The Insurance Works!

Jacinta on her maize farm

When making the decision to purchase crop insurance, one of the topmost questions in a farmer’s mind is “does insurance really work? In the event of a catastrophe, will insurance really pay me?” Read Jacinta Mutuse’s story below. Jacinta is a smallholder farmer from Wote, Makueni County.

“When the money came through my phone via M-Pesa[1], I was certain it was a mistake. I thought someone had erroneously sent me money, so I waited for the sender to call me and demand that I return the money,” Jacinta narrates.

She had just received about KES 900 (USD 9) as a payout for the Replanting Guarantee (RPG) Weather Index Insurance (WII) product.

WII is a form of protection for farmers against undesirable weather events such as delayed rains, drought and excess rainfall which causes production losses. WII relies on actual weather data and compares it to the expected rainfall for each stage of production to determine the amount of loss that has occurred on the ground in order to make compensations. This product does not require any field visits which makes it more affordable compared to any other crop insurance product.
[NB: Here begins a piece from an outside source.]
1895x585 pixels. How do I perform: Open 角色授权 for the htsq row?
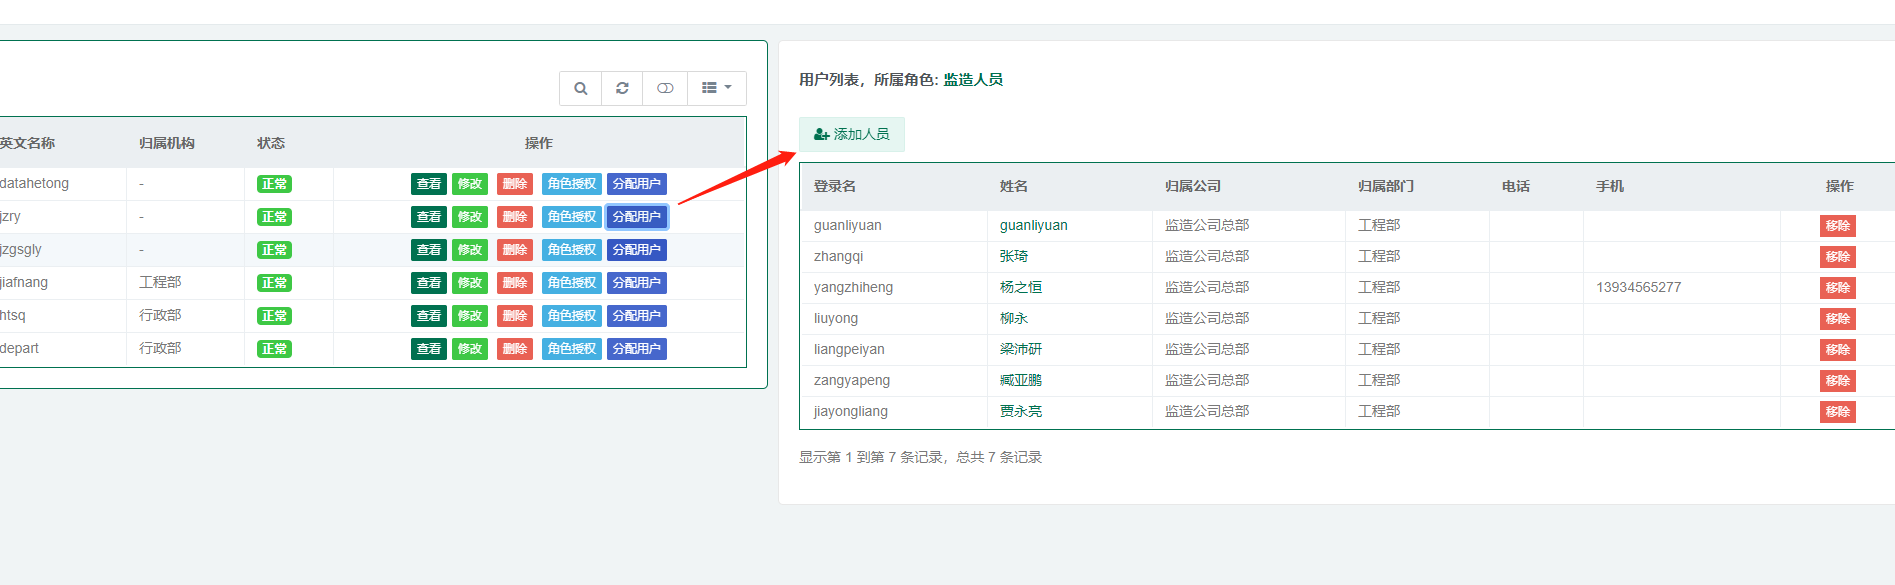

ACRE Africa’s RPG product is one example of a WII. It covers the risk of poor rainfall during the crop’s germination phase that necessitates replanting. A farmer buys a packet of seeds/fertilizer, and then enters a unique code to register for insurance. ACRE Africa monitors the weather at the farmer’s location. An insurance payment is triggered if the weather index indicates the occurrence of adverse weather conditions at the germination phase.

That is how Jacinta received the automatic payout. About a month before, Jacinta had purchased 10 bags of maize packets from her local agrovet. When she learned about the insurance attached to that particular maize variety, she was a little skeptical.  However, she still registered and planted her seeds over the next few weeks. She initially planted two bags, and then after a few weeks, planted the remaining eight bags. Adverse weather conditions registered on the days she planted the first two bags.

“When no call came through after I received the money, I called the ACRE Africa customer care line as indicated on the insurance card. I was then informed that the money was not a mistake. I was very excited. I was also very happy to get the money without me having to contact anyone” Jacinta narrates.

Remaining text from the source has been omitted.